Ironically, the focus on women on the outer or at the top of technology has created a vacuum in the beginning and middle. What about the everyman … or everywoman? The technology talent who is at the coalface and coming up with the great ideas advancing the technology we use every day in business or leisure. These are the unheralded 28%. The 28% that needs to become significantly more than that.
It’s a long game. Women with an interest in technology don’t just materialise. More girls in school need to be encouraged to study STEM (science, technology, environment and math) subjects, who will then study STEM based degrees and after graduating will enter the technology industry. Simple plan, but there are two problems. The big one first: girls are not studying STEM subjects at the level we need. Government figures reveal only one in four IT graduates and fewer than one in 10 engineering graduates are women.
Thankfully though, the government has announced $3.9 million in funding to 24 organisations to rollout projects that will encourage girls and women to study and pursue careers in science, technology, engineering and maths.
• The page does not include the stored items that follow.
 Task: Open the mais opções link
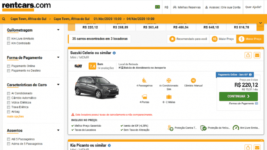(15, 116)
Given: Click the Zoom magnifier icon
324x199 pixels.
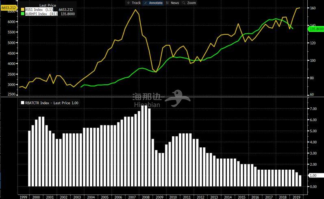Looking at the screenshot, I should pyautogui.click(x=184, y=3).

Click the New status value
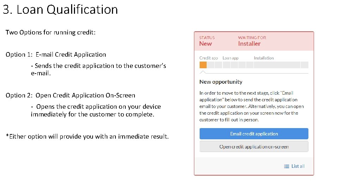point(206,44)
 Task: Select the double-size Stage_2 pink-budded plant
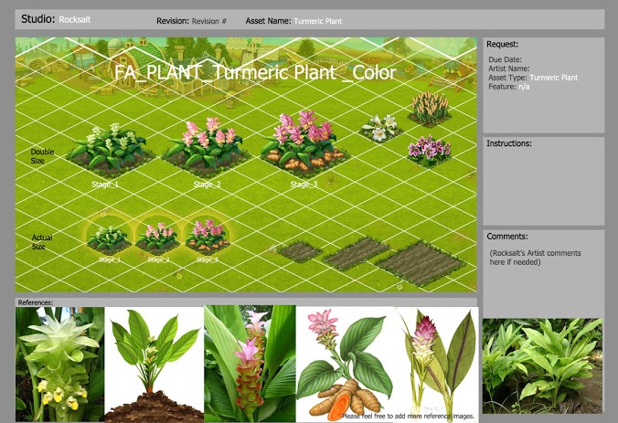207,146
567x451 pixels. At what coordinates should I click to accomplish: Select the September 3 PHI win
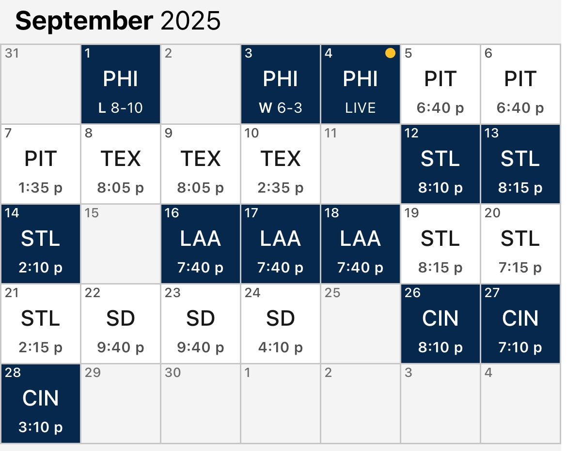coord(281,84)
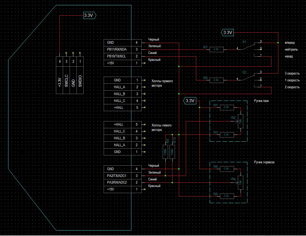306x236 pixels.
Task: Click the 3.3V power flag above SWD connector
Action: (x=89, y=16)
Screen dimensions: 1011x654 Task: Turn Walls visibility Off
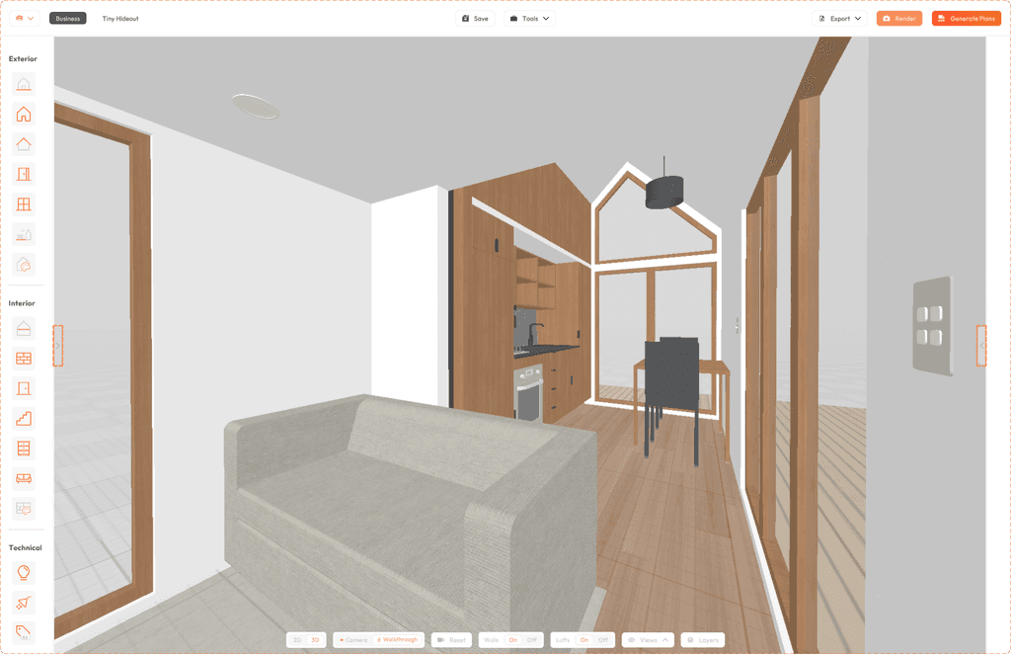click(530, 639)
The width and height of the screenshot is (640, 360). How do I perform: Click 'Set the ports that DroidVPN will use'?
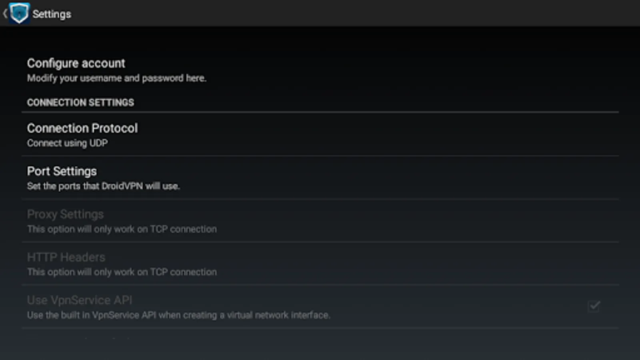pyautogui.click(x=103, y=186)
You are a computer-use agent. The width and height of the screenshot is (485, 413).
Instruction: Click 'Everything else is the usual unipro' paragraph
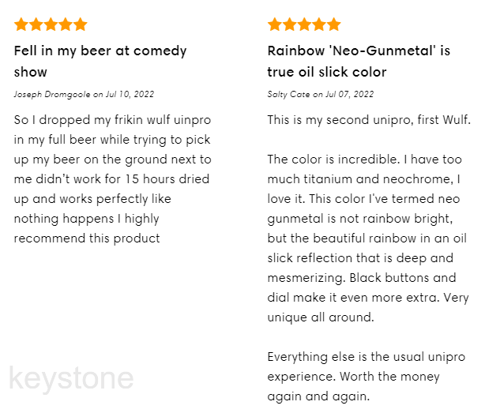pos(367,377)
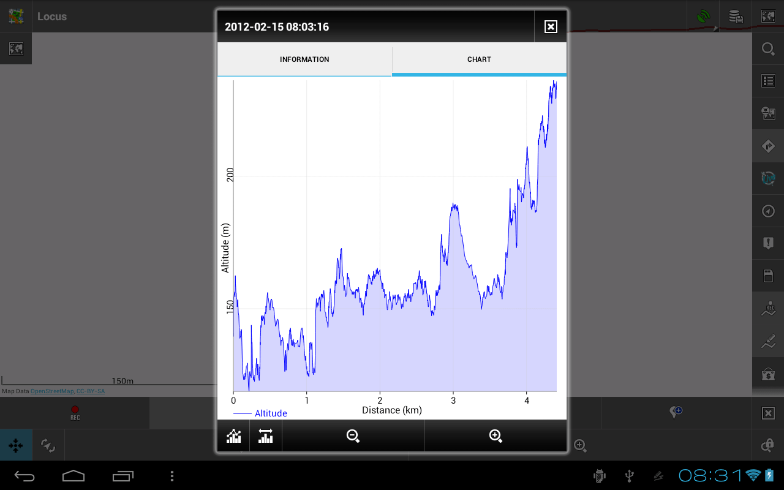Viewport: 784px width, 490px height.
Task: Start track recording with REC button
Action: (75, 413)
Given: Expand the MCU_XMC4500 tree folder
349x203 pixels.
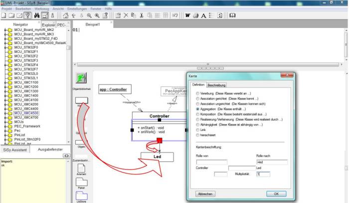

It’s part of the $8 million Women in STEM and Entrepreneurship grant program under the National Innovation and Science Agenda. While this is good, it will take years to pay off wholly.
So where does that leave the technology industry? With a second problem.
There is a lot of catch up work to do now to ready itself for what will hopefully be great numbers of women looking to enter in the medium to long term. The biggest mistake we could possibly make is to pretend that there is nothing to do and just wait for the government initiatives to start to show results. That will simply mean a few more women entering a woefully unprepared industry. They will come, get disillusioned (like Susan) and leave.
I don’t believe there is a detailed or technical solution. But there is a common-sense solution. Listening. Appscore’s roughly 50/50 split between male and female employees is not on purpose. It is a result of a detailed hiring process, which is 100% weighted towards fit irrespective of gender. It’s also partly due to the fact that we put just as much effort into retaining as we do hiring. And again, the effort to retain is based wholly on what our employees need, not whether they are male or female. The only way we understand their needs is to actually ask them.
It sounds basic, but it is harder than it seems, and no business should underestimate preconceived ideas around the difference between working with men and women. Gender stereotypes long ingrained must be forcibly removed from the business building process. Retention efforts need to focus on ideas that will keep both men and women happy. But those will change from business to business and from week to week. This is why communication and listening, in particular, is so important.
All of this is possible only by listening to your job candidates and listening to your employees. Constantly. Not yearly, not quarterly. All the time. The way you operate as a business needs to constantly shift to appease both the client and the staff. If you’re not doing this already, you won’t be ready for what is hoped to be a steadily increasing female contingent in the technology industry. Worse still, if you do hire talented women, they won’t feel like the industry they have worked so hard to get into is what it was meant to be.
If that ends up happening, we may as well, as a country, flush millions of dollars down the drain.